### Task requirements
Report each line of the rows below that contains the string "msmeg". Treat uppercase and lowercase as different.

Items drawn from a data source:
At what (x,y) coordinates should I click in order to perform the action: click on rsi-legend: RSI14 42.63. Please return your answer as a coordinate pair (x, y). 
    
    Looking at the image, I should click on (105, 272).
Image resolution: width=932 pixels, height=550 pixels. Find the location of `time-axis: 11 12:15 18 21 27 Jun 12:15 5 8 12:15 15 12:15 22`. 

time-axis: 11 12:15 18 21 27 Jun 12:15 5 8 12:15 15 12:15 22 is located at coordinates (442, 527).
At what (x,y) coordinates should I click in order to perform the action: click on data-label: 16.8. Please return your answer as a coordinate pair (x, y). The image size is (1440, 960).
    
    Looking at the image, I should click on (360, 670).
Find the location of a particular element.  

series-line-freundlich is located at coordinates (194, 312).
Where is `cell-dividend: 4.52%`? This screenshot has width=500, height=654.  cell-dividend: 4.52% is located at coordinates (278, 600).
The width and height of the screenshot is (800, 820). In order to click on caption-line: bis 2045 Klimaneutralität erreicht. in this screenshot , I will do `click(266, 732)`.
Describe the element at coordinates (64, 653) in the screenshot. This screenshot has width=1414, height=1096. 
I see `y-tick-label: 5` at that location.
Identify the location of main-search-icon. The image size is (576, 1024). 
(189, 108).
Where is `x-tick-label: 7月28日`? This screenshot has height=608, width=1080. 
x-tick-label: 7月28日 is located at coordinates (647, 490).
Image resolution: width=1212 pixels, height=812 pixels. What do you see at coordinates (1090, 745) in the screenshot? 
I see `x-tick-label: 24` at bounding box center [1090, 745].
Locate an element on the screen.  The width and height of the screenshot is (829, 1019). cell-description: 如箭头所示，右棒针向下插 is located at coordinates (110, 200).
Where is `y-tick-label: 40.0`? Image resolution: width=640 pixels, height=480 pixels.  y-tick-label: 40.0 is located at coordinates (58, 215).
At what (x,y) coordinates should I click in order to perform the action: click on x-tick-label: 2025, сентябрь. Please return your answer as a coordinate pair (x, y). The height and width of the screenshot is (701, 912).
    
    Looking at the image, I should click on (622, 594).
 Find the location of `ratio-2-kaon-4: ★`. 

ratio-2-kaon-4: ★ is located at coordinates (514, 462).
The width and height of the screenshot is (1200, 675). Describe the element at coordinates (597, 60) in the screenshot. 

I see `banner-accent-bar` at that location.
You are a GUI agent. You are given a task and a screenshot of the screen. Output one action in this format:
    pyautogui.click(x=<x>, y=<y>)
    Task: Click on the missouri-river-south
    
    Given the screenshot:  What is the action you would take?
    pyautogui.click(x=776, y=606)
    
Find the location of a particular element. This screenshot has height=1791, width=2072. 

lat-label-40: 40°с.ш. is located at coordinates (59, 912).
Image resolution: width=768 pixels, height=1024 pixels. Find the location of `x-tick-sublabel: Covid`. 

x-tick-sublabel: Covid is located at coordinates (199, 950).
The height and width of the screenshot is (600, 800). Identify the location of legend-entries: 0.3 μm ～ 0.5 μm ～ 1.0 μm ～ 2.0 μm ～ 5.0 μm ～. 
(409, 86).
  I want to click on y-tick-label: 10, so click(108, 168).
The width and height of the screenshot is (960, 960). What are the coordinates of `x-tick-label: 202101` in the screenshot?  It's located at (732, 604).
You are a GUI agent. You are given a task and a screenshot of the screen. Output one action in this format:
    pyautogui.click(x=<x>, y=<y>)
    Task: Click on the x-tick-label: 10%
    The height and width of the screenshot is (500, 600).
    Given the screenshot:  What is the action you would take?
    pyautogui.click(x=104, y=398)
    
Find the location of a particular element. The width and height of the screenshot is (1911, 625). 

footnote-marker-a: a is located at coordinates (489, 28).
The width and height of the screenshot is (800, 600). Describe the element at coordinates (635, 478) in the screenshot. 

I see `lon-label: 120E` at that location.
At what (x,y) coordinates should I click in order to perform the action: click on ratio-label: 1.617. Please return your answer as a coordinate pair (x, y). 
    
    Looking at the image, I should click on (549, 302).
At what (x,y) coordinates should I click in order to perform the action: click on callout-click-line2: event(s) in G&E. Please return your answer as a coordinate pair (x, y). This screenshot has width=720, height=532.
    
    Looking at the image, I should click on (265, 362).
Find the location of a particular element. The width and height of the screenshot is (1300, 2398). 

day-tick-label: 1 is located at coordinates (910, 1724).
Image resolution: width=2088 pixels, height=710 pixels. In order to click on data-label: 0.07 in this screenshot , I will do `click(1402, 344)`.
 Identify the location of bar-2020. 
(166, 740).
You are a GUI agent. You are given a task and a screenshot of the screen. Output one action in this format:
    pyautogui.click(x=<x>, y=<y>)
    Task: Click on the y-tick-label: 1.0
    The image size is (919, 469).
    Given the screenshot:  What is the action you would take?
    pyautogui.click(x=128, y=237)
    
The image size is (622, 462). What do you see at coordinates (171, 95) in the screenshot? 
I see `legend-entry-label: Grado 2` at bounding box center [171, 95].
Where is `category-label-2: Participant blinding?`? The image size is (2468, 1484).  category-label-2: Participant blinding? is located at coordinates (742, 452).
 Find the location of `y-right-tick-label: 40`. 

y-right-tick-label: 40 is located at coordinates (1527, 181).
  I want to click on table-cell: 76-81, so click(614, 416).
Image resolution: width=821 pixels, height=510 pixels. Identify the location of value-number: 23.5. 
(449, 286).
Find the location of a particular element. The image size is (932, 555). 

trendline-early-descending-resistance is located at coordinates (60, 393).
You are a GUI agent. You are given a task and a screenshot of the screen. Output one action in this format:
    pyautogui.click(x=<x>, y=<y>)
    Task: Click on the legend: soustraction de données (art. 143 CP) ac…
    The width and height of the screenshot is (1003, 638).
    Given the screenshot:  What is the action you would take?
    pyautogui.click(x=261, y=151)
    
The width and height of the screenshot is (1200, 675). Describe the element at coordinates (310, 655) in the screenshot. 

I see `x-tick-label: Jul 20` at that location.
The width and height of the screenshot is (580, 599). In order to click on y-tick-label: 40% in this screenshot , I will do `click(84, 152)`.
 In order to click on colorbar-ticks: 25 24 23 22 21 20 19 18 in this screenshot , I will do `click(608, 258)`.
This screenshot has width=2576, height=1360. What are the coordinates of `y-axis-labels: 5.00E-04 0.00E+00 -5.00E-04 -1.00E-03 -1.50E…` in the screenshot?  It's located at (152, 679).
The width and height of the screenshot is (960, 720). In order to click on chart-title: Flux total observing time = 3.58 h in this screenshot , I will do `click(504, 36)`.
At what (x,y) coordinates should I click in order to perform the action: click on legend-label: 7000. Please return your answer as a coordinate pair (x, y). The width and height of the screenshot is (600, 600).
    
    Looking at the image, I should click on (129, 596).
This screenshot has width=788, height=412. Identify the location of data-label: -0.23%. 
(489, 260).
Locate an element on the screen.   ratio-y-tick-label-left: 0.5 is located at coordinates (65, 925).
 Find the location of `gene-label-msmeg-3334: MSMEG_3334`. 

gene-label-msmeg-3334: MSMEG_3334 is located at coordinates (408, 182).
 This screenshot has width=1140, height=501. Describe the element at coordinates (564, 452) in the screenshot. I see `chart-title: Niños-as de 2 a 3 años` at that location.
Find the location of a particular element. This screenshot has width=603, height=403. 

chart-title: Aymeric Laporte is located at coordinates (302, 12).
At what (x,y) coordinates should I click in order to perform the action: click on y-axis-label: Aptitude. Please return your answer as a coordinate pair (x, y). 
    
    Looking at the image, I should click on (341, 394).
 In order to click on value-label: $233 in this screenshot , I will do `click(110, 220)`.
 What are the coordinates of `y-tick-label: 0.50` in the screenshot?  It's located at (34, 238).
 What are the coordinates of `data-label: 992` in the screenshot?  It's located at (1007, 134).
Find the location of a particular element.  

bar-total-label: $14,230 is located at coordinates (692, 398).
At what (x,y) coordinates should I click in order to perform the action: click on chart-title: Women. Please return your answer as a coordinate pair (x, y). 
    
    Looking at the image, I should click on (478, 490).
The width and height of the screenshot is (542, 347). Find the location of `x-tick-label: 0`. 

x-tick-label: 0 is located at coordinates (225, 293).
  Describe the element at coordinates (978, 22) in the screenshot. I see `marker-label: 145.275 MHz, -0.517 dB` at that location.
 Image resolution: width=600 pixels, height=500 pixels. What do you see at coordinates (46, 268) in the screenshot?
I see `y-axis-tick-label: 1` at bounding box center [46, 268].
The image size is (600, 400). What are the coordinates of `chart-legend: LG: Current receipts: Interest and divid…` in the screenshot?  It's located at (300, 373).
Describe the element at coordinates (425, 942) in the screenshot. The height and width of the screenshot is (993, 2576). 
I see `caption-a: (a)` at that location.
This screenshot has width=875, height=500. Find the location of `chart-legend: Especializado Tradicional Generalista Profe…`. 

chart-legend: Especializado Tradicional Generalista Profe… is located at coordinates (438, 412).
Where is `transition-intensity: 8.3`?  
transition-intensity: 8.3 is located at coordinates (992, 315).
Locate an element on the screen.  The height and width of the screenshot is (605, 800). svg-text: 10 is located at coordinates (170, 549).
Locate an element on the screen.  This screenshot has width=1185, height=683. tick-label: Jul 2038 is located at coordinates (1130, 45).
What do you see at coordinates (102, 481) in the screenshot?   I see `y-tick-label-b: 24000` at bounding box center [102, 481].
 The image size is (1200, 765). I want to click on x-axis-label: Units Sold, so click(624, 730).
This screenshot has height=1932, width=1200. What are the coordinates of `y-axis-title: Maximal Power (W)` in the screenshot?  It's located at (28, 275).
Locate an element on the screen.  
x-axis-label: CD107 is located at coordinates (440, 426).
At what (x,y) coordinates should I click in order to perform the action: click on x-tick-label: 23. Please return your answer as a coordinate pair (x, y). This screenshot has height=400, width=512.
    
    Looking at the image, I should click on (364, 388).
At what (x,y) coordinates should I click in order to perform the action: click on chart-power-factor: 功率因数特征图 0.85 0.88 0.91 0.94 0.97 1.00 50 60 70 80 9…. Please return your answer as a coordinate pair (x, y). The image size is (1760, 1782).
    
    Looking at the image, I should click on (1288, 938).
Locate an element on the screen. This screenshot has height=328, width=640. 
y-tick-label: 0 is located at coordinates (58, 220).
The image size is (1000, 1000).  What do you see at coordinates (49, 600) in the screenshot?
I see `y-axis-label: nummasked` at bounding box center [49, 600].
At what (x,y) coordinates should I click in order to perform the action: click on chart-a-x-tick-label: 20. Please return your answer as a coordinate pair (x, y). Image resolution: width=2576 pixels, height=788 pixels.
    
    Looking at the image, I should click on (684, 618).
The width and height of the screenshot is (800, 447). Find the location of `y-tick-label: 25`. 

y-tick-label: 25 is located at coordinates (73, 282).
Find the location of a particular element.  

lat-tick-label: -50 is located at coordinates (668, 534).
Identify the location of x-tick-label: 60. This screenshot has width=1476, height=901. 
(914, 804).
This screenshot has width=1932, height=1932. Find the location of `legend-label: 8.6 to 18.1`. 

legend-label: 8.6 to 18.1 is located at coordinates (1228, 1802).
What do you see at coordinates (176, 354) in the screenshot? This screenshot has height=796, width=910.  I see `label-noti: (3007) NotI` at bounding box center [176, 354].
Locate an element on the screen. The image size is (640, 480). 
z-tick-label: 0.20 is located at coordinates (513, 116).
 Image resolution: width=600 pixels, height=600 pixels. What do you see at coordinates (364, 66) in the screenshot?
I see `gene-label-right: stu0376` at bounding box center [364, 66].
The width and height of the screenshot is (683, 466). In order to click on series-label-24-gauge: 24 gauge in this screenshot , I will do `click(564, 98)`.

### Written solution
 Find the location of `gene-label-msmeg-3334: MSMEG_3334`. 
gene-label-msmeg-3334: MSMEG_3334 is located at coordinates (408, 182).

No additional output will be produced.